Minggu, 27 September 2015
Rawan Yaghi namanya. Gadis berusia 22 tahun meninggalkan Palestina pada tahun 2013 menuju Inggris demi pendidikan yang lebih baik.
Yaghi mengenang kali pertama dirinya mendapat beasiswa untuk bersekolah di Oxford University, yang dianggap salah satu universitas terbaik di dunia versi Times Higher Education. Saat itu, dirinya masih menjadi mahasiswi Islamic University of Gaza.
“Aku tidak percaya. Aku sangat bahagia. Kubaca berulang-ulang surat pernyataan diterima tersebut. Kupikir aku salah baca,” ujarnya pada aa.com.tr.
Yaghi kini di tahun ketiga sekaligus terakhir sebagai mahasiswi. Sebentar lagi dia akan mendapatkan gelar sarjana bahasa Italia. Orangtua Yaghi tentunya juga sangat bangga dengannya, walau di satu sisi mereka juga khawatir.

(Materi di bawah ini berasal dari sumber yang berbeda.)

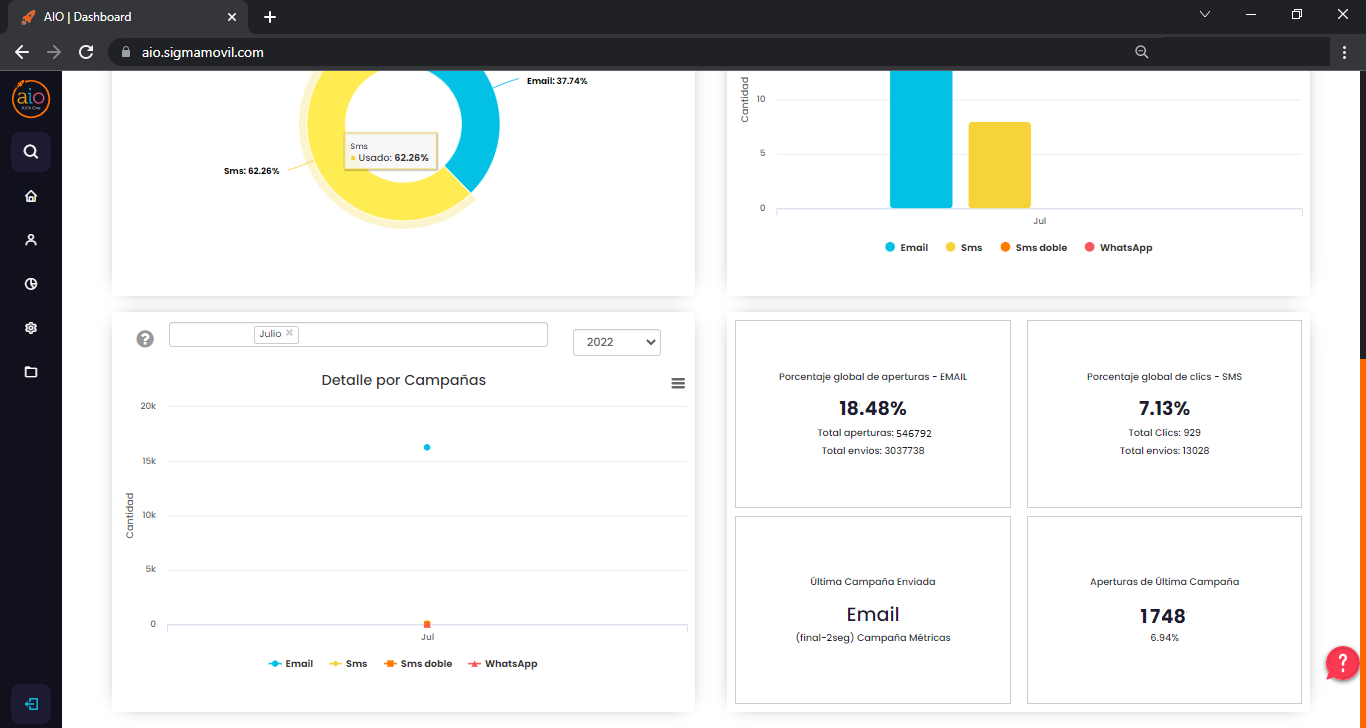Open a new browser tab with the plus button
The width and height of the screenshot is (1366, 728).
(x=269, y=16)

“Orangtuaku sampai menangis karena khawatir padaku yang pergi untuk waktu yang lama. Terutama dengan kondisi perbatasan seperti sekarang, kau tidak pernah tahu kapan keluar-masuk,” ujarnya lagi.

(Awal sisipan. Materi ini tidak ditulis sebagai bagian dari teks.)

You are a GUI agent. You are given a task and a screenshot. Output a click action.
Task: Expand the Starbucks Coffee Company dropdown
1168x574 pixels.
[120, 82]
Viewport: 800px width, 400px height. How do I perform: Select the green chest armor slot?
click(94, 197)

Yaghi mengatakan bahwa dirinya sudah lama tidak melihat kampung halamanya.
“Aku tidak pernah pulang sejak tinggal di sini. Aku mau pulang musim panas 2014 lalu, tapi kemudian ada serangan ke Gaza,” kenangnya akan serangan penjajah Israel ke jalur Gaza pada Juli 2014.
Berkat serangan tersebut, lebih dari 2000 orang Palestina meninggal dunia. Kebanyakan penduduk sipil.
“Keluargaku baik-baik saja, tapi banyak temanku yang kehilangan anggota keluarganya, yang kehilangan rumahnya. Kurasa semua orang di Gaza terluka secara psikologis,” kata Yaghi.
Yaghi bukannya tinggal diam. Dia berusaha mengunjungi keluarganya lewat Yordania, tapi gagal.
Petugas Konsulat Inggris yang membantunya sampai di Oxford mencoba untuk menolongnya pulang kampung. Namun oleh petugas penjajah Israel, dirinya diberi tahu kalau Yaghi diizinkan masuk ke Palestina, dia tidak akan diperbolehkan keluar lagi. Yaghi mencoba lagi musim panas lalu.
“Konsulat Inggris kembali membantuku, tapi Israel tidak merespon mereka sehingga tidak ada yang bisa mereka lakukan.”
“Aku akhirnya mendaftar sendiri untuk izin masuk, tapi mereka tidak merespon sama sekali. Aku menunggu di Yordania selama satu setengah bulan, dan tidak ada kabar yang kuterima,” katanya.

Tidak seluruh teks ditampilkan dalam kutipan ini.